The Cabinet Secretary for Economy, Fair Work and Culture, commonly referred to as the Economy Secretary or the Culture Secretary, was a Scottish Government Cabinet position with responsibility for the economy and culture of Scotland. The role was formed in February 2020, with the existing Cabinet Secretary for Culture, Tourism and External Affairs, Fiona Hyslop taking on additional responsibilities for economic matters (effectively adding the responsibilities of the former Cabinet Secretary for Economy, Jobs and Fair Work to her existing culture responsibilities). Responsibility for external affairs was transferred to the Cabinet Secretary for Government Business and Constitutional Relations, with the post being renamed Cabinet Secretary for the Constitution, Europe and External Affairs, whilst tourism moved to the Rural Economy brief. On 19 May 2021 the position ceased to exist with the creation of the Cabinet Secretary for Finance and the Economy and the Cabinet Secretary for the Constitution, External Affairs and Culture

The cabinet secretary is supported by two ministers, the Minister for Business, Fair Work and Skills and the Minister for Trade, Investment and Innovation.

[PROVIDED DATA]

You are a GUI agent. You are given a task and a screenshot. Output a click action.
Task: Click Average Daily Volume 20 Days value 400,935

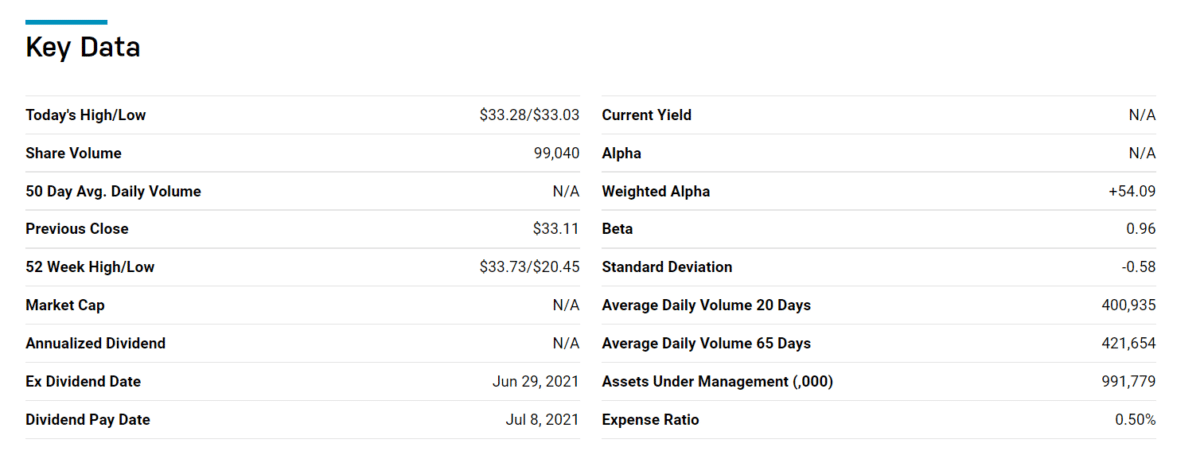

[CHALLENGE] According to the text on the Cabinet Secretary for Economy, Fair Work and Culture, on what date did the position cease to exist?

[COMPLETE RESPONSE] 19 May 2021